The remaining question is whether the Penn Central Trustees raised a substantial claim that the set-offs had been completed before the entry of the Lehigh injunctive order. We start from the proposition that “[u]nder the common law, such [mutual] debts do not extinguish one another pro tanto, either automatically or by manifestation of election by one party. Either agreement of the parties or judicial action is necessary.” 6 Williston, Contracts § 887E, at 543 (3d ed. Jaegar, 1962) (citations omitted). But General Mandatory Rule 1 of the Accounting Rules of the Association of American Railroads, of which Lehigh and Penn Central are members, provides:

Whenever a carrier shall refuse to pay in its entirety any interline account or balance due to another carrier upon proper presentation of draft or bill for undisputed items in accordance with existing rules and procedures of the Association of American Railroads, the carrier to which such account or balance is due shall have the right to offset any monies owed by it to such carrier refusing to pay against such unpaid interline account or balance. Said right to offset shall continue in effect until such unpaid interline account or balance has been satisfied.

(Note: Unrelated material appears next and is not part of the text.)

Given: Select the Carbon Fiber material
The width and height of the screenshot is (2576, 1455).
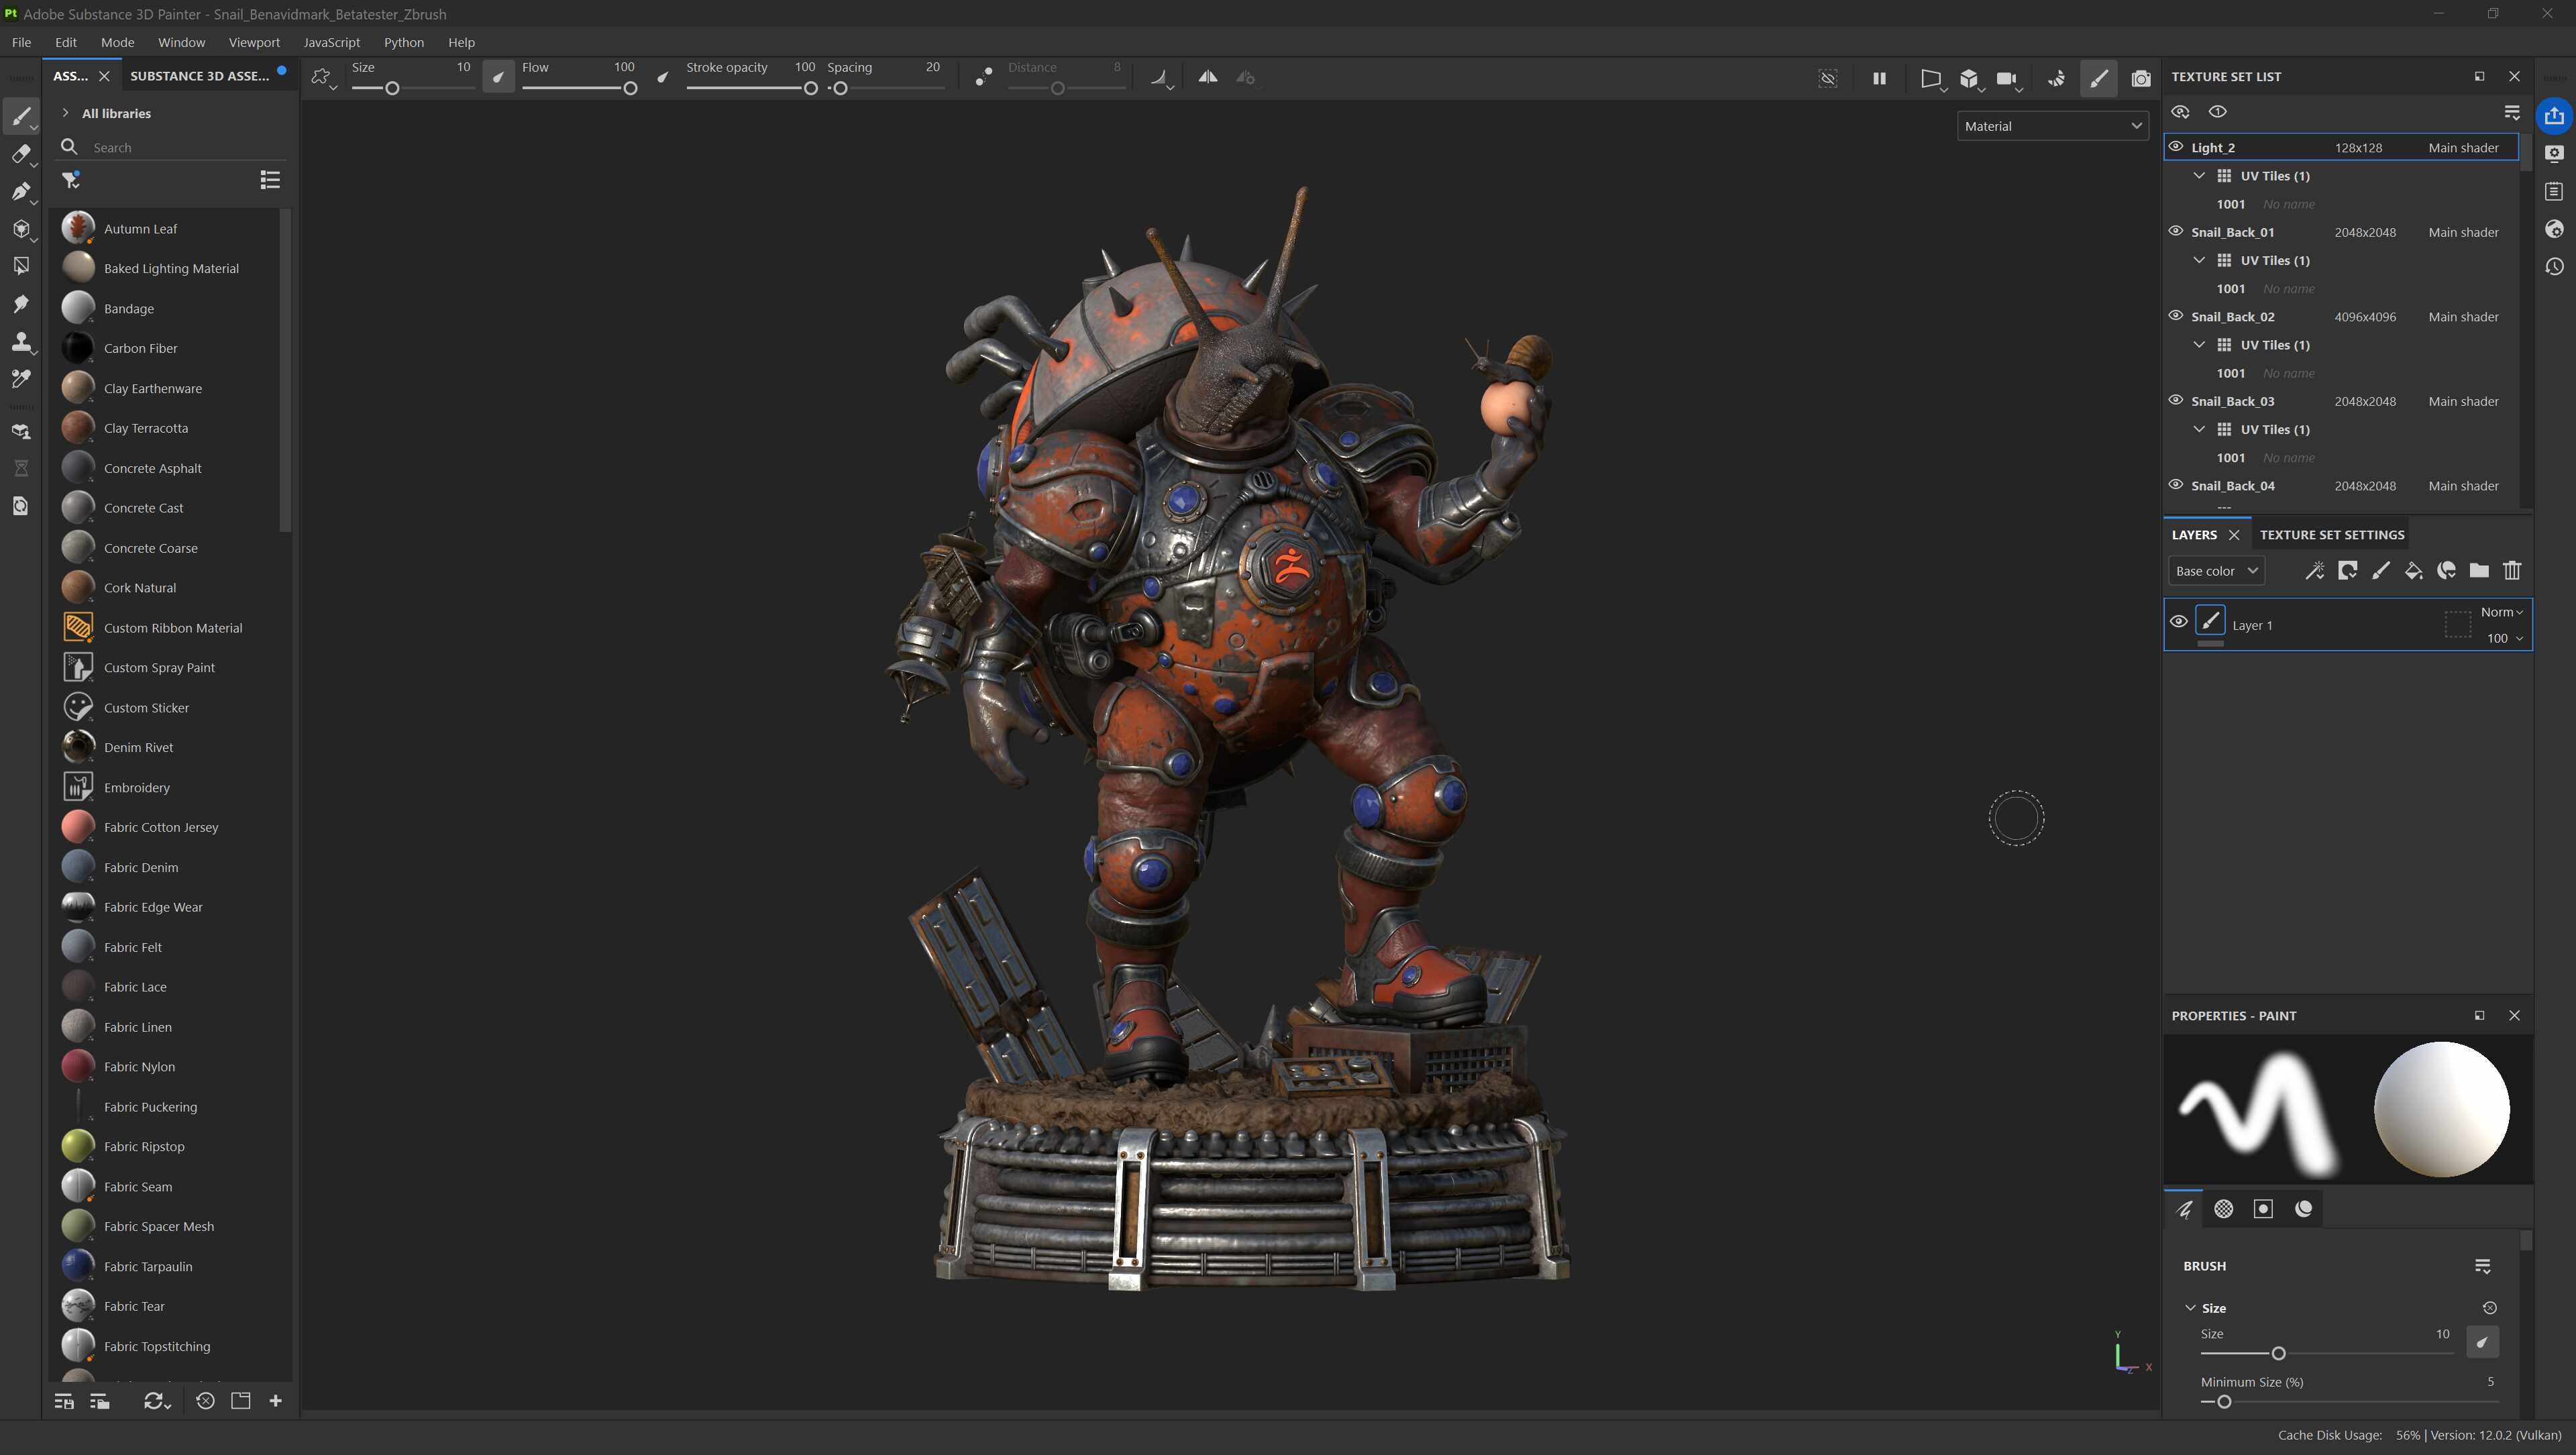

Acknowledging that the debt of $246,520.93 owing to Penn Central prior to June 21, 1970, came within the definition of “any interline account or balance,” the district court referred to testimony that the bills which in fact were set off were sums that had accrued since the Penn Central reorganization and that there was no evidence what these were. However, the elaborate journal entry of April 17 cites the bills by number, and it seems altogether likely that Penn Central will be able, to show that they came within the language of the Accounting Rule. The district court’s other point was that Penn Central’s indebtedness for the March interline freight balances had not yet come into existence on April 17, since under the Accounting Rules Lehigh was not required to exchange accounts until April 18 and its draft was not drawn until April 20. But it is surely arguable that the debt came into existence at the end of March, although its precise amount was not known. It is less clear that Penn Central has a substantial contention of a valid setoff against the draft of $1,247.02 for freight overcharges, but since the larger claim must be tried in a plenary action, this may as well be included among the issues.

The order requiring payment of the drafts is therefore vacated, without prejudice to the bringing of a plenary *435action by the Trastees of Lehigh. While the more general injunctive language of the order may be unobjectionable, if read as limited to post-reorganization setoff of pre-reorganization claims, the Penn Central Trustees would hardly have been singled out for special treatment except for their supposed unlawful failure to honor the drafts. Since this issue must be tried in a plenary proceeding, the entire order should be and is hereby vacated.

. While we do not regard this circumstance as dispositive, we note the desirability of avoiding the possibility of a clash between the two reorganization courts,

. Contrast In re Penn Central Transp. Co., 339 F.Supp. 603, 607 (E.D.Pa.1972), where the same district judge who decided the case last cited exercised summary jurisdiction in a case in which an alleged pre-petition setoff was held not *434to have been legally effective, since it would have violated the Interstate Commerce Act. We take no position concerning the tenability of this distinction.